May I share with you an interesting little roller coaster ride I took recently? It was eye opening, disappointing about the state of our world, and made me more determined to try to do better for people who are less fortunate than me, even if only in small ways. One way is to try to inspire people to think.
I live in a small town an hour’s drive from Ballarat, one of Victoria’s smaller regional cities. I’ve had a few ups and downs in life, as we all do, but I think I’m doing okay. Last week (June 2021) was one of those troughs – brought to you by my friendly neighbourhood gallstones!
However, although the catalyst for my little adventure, it was not the gallstones that … um … stuck in my gall!
I visited my GP, she recorded a temp of 39 and stuck me unceremoniously into an ambulance; and although grateful, I had nothing but my purse and phone! Staff at Ballarat Base Hospital were wonderful, from orderlies to surgeons. After three days of pain meds and antibiotics for the infection that was the far greater concern, I was to be discharged. And this is where things got a bit interesting for me.

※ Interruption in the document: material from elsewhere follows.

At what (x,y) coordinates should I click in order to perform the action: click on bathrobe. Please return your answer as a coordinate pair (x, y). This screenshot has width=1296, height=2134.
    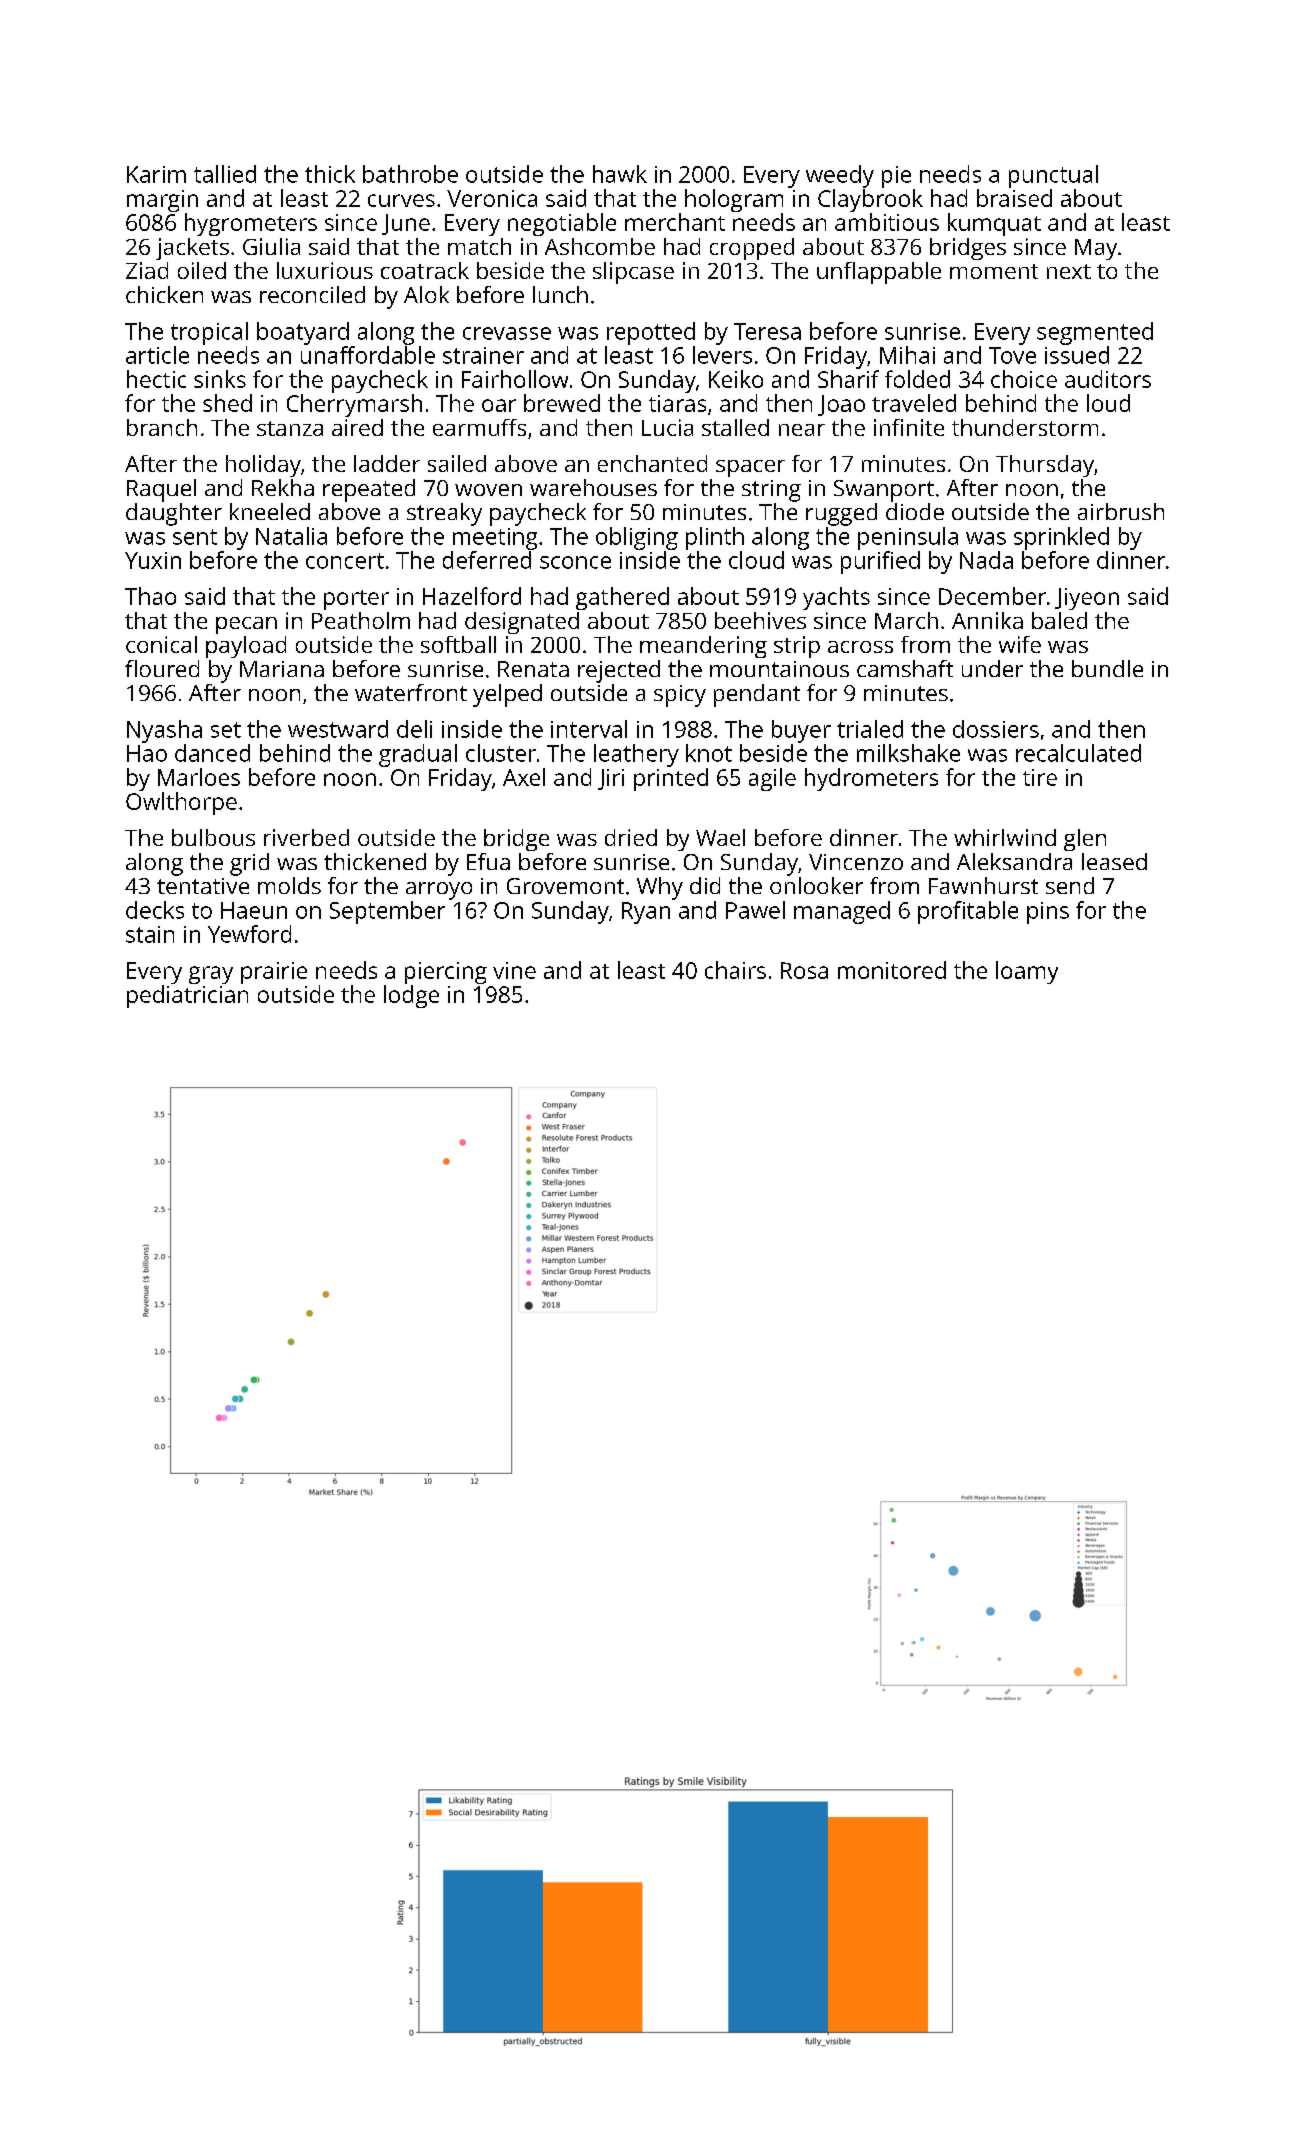
    Looking at the image, I should click on (410, 174).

On receiving the news, I immediately showered for the journey home, using soap in my greasy hair, hospital issue knickers which had minimal ability to ‘stay up’, and dressed in the daggy clothes I was wearing on admission, oversized t-shirt, tracksuit pants and worn-out moccasins. I had a grey plastic bag to put my phone and purse in with the huge bag of meds I had to take home, and bundled my long, grey, tangled, wet hair up in a scrunchie. I rang my sister-in-law who could pick me up that afternoon. However, being that she and my brother are moving to Perth in a couple of weeks, I wanted to see if I could get home under my own steam. I decided to try to get to the local train station which was about five blocks away (all downhill thankfully).
While Sturt Street was not packed, there were quite a lot of people out walking Ballarat’s main street for a wintry Saturday afternoon – families, groups of teens, older people. They were visiting restaurants, clothing shops, galleries and cinemas.
The first group of people approaching me was a mixed group of teens. The first thing I noticed were the eyes cast in every direction except at me. I was wearing a mask in respect for Covid, but I think I was the only one that day. As this group got closer, the expressions closed and the conversation stopped as we passed by, with them giving me a fairly wide berth. I happened to catch a glance over my shoulder, and they all started smiling and sniggering. Could be nothing, I figured. They’re teens, after all.
But the behaviour was repeated with the next group, a family I surmised. They gave me the lion’s share of the footpath, pointedly ignored me, then began talking in hushed tones after we had passed.
This was a new experience for me. I knew what I looked like – clearly someone down on their luck, possibly in pain, and of course lots of nasty looking bruises on the insides of my arms. I had also forgotten to cut off the hospital ID band, but I honestly don’t think that thing registered with them.
Was I being paranoid? I did feel bad about what I looked like, so I made a point of trying not to judge. The next to walk past me was a middle-aged couple, heading towards a restaurant. It happened again – not looking at each other, although looking everywhere but me! Once past, hushed tones, smirks.
Hello Ballarat. Do you not have people down on their luck and in need of kindness? Would you have freaked out if I’d asked for a couple of dollars for bus fare?
I made it to the railway station where my sister-in-law caught up with me, and I returned home without drama. It’s wonderful to have family and friends who can help you out of a bind. But what if you don’t have family and friends? What if, for some nasty twist of fate which can happen to absolutely anyone, there is no one for you to call? If anyone had asked me if I were okay, I would have thanked them for their concern and declined any offer of help. Despite the rough patch, I really was okay. But what if I wasn’t?